[PROBLÈME À TRAITER]
Réécrivez, s'il vous plaît, les enregistrements en partant du début et en terminant par la ligne qui contient « This screenshot has width=2560, height=1440. I », en remplaçant « Identify the location of » par « Locate » sans rien changer d'autre.

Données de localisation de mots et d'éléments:
"""
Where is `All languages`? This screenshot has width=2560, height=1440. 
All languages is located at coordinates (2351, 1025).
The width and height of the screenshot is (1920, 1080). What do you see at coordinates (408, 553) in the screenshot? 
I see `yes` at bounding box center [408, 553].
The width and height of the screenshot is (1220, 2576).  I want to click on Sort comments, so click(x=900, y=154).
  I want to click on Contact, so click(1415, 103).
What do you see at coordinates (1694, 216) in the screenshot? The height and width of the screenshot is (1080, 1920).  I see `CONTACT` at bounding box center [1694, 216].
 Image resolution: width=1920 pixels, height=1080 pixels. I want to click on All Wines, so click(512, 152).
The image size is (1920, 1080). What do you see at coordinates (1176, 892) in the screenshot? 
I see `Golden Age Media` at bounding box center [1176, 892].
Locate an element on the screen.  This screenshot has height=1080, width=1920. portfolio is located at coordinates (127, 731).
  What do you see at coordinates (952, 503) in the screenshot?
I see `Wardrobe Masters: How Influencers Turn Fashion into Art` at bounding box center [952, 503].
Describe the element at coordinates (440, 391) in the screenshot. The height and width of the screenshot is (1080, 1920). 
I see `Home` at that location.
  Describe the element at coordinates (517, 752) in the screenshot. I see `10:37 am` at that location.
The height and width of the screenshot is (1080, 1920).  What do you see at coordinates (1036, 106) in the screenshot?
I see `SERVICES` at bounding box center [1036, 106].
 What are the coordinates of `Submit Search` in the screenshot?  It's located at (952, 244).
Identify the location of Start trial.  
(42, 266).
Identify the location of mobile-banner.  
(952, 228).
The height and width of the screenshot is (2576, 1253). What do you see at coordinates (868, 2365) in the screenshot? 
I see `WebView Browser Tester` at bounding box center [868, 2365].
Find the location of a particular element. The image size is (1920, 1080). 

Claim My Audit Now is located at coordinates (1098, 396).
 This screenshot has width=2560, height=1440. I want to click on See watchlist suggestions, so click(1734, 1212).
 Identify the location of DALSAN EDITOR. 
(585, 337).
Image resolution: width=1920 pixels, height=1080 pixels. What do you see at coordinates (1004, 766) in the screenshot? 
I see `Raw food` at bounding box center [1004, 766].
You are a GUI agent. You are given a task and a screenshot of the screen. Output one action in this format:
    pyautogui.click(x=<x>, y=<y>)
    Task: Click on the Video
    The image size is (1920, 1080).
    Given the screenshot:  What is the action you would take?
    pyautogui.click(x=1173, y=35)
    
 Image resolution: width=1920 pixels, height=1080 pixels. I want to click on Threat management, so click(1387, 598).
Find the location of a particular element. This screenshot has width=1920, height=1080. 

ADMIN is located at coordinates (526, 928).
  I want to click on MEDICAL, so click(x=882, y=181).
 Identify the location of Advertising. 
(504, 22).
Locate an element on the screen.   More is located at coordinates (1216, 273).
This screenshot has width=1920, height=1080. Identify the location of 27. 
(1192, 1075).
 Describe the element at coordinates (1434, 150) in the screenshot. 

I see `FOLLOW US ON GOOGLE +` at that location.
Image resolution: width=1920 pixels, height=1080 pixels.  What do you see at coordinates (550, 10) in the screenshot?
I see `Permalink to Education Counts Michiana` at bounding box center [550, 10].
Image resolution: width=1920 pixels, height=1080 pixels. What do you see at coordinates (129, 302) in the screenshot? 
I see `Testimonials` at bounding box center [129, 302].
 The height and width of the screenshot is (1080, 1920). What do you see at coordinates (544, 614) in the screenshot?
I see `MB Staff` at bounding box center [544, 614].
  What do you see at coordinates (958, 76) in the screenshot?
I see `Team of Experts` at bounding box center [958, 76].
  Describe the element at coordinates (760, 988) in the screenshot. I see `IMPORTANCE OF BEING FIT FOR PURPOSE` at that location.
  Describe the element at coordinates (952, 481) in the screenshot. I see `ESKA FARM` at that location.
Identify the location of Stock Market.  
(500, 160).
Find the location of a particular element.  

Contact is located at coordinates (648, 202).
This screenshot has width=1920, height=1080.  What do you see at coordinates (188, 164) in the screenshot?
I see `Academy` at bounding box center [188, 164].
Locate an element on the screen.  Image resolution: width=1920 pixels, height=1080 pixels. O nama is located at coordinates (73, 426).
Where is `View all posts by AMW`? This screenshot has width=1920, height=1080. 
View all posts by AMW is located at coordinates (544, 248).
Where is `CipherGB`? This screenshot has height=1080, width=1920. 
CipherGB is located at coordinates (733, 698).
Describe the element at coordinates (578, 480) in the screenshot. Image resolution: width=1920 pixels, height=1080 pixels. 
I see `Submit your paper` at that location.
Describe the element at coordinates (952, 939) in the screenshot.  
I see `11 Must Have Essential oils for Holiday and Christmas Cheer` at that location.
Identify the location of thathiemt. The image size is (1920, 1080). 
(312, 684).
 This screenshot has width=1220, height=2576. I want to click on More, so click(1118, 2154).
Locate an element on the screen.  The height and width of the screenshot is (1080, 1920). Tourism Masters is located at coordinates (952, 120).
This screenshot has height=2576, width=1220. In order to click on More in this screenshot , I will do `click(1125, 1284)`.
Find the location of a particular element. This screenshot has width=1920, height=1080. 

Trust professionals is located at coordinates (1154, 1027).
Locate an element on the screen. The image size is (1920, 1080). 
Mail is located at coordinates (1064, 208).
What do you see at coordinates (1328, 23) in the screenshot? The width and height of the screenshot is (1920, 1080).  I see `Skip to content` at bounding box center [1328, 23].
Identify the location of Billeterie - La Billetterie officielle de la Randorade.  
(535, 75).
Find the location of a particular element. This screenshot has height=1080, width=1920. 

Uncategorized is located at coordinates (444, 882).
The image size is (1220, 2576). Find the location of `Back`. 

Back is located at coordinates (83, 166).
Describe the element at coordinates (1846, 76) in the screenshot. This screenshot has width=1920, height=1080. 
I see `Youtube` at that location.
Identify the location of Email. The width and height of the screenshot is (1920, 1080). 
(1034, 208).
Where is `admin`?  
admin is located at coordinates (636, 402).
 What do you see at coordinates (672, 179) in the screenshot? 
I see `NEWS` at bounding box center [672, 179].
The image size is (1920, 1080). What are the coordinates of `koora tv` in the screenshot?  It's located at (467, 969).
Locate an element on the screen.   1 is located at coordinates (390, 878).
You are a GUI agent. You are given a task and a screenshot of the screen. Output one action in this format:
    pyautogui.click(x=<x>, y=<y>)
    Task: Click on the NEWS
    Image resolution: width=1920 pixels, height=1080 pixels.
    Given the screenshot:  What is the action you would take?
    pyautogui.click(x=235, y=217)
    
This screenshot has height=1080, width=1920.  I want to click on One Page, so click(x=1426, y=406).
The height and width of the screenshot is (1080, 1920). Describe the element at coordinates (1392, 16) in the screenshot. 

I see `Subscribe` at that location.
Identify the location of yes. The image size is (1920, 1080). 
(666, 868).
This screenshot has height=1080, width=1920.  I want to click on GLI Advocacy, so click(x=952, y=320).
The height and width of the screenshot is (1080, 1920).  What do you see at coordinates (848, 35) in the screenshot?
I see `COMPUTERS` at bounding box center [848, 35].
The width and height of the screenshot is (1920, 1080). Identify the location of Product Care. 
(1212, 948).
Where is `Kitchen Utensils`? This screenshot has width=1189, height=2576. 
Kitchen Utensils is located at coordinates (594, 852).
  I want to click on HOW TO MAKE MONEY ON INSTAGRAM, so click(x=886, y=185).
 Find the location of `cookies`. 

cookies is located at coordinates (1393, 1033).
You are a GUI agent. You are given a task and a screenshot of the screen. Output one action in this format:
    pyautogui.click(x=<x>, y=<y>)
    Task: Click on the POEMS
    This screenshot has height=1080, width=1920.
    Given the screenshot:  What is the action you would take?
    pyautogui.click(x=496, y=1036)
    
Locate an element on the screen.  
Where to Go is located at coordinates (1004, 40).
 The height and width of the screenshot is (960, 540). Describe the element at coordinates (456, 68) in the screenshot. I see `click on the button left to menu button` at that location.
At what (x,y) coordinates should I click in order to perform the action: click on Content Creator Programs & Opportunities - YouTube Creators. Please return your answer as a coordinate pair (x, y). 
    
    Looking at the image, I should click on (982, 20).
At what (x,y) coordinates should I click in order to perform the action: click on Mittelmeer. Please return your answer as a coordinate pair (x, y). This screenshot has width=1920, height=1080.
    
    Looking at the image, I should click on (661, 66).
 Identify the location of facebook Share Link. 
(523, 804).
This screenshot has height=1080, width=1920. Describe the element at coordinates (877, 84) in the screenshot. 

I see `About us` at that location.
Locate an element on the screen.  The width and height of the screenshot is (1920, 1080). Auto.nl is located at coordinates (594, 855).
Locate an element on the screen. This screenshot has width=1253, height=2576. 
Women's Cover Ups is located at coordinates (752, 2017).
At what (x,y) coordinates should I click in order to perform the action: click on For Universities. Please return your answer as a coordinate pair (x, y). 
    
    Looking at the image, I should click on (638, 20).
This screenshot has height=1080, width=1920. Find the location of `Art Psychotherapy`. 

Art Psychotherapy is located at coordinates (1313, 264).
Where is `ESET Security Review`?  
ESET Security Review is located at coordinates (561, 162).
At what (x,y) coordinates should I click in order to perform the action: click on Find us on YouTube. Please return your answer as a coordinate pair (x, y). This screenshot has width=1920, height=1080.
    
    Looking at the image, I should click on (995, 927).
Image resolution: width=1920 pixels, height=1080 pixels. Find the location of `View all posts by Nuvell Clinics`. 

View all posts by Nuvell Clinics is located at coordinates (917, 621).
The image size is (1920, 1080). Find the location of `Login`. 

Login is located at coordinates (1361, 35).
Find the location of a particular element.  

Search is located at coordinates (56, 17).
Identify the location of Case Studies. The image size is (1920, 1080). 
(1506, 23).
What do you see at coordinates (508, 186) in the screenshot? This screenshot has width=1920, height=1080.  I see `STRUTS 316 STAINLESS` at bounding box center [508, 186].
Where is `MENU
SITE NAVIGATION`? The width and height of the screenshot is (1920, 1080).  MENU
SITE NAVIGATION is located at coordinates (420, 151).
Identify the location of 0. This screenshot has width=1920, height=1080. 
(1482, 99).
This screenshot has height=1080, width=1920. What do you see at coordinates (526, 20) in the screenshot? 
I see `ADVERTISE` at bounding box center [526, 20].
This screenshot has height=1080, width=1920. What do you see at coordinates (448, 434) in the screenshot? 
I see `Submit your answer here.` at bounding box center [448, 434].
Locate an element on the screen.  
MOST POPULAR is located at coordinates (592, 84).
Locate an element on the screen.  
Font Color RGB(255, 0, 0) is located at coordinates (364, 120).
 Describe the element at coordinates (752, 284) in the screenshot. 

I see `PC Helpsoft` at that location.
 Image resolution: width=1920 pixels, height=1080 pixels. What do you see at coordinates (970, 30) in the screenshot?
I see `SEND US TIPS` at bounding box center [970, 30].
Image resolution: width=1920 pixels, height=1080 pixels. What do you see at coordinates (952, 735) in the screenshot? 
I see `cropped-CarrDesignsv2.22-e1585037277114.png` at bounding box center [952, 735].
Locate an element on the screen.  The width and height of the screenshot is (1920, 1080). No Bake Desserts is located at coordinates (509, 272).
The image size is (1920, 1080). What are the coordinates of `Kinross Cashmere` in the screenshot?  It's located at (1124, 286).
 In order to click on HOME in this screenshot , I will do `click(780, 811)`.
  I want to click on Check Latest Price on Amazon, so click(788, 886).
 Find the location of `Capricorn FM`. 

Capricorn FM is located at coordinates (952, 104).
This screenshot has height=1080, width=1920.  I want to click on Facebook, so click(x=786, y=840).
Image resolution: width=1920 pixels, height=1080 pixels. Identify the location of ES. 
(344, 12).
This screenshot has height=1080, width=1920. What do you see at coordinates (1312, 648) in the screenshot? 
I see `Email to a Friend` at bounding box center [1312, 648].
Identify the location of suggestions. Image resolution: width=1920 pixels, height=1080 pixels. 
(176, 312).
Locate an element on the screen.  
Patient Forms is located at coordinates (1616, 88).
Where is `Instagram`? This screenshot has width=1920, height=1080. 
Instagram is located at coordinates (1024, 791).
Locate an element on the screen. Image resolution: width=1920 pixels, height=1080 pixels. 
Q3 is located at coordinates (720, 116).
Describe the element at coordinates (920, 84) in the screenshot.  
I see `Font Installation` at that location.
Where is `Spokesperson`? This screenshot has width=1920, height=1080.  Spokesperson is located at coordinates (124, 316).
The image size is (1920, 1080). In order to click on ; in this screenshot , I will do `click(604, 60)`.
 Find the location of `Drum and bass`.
"""
[LE RÉSULTAT]
Where is `All languages`? This screenshot has width=2560, height=1440. 
All languages is located at coordinates (2351, 1025).
The width and height of the screenshot is (1920, 1080). What do you see at coordinates (408, 553) in the screenshot? 
I see `yes` at bounding box center [408, 553].
The width and height of the screenshot is (1220, 2576).  I want to click on Sort comments, so click(x=900, y=154).
  I want to click on Contact, so click(1415, 103).
What do you see at coordinates (1694, 216) in the screenshot? The height and width of the screenshot is (1080, 1920).  I see `CONTACT` at bounding box center [1694, 216].
 Image resolution: width=1920 pixels, height=1080 pixels. I want to click on All Wines, so click(512, 152).
The image size is (1920, 1080). What do you see at coordinates (1176, 892) in the screenshot? 
I see `Golden Age Media` at bounding box center [1176, 892].
Locate an element on the screen.  This screenshot has height=1080, width=1920. portfolio is located at coordinates (127, 731).
  What do you see at coordinates (952, 503) in the screenshot?
I see `Wardrobe Masters: How Influencers Turn Fashion into Art` at bounding box center [952, 503].
Describe the element at coordinates (440, 391) in the screenshot. The height and width of the screenshot is (1080, 1920). 
I see `Home` at that location.
  Describe the element at coordinates (517, 752) in the screenshot. I see `10:37 am` at that location.
The height and width of the screenshot is (1080, 1920).  What do you see at coordinates (1036, 106) in the screenshot?
I see `SERVICES` at bounding box center [1036, 106].
 What are the coordinates of `Submit Search` in the screenshot?  It's located at (952, 244).
Locate Start trial.  
(42, 266).
Locate mobile-banner.  
(952, 228).
The height and width of the screenshot is (2576, 1253). What do you see at coordinates (868, 2365) in the screenshot? 
I see `WebView Browser Tester` at bounding box center [868, 2365].
Find the location of a particular element. The image size is (1920, 1080). 

Claim My Audit Now is located at coordinates (1098, 396).
 This screenshot has width=2560, height=1440. I want to click on See watchlist suggestions, so click(1734, 1212).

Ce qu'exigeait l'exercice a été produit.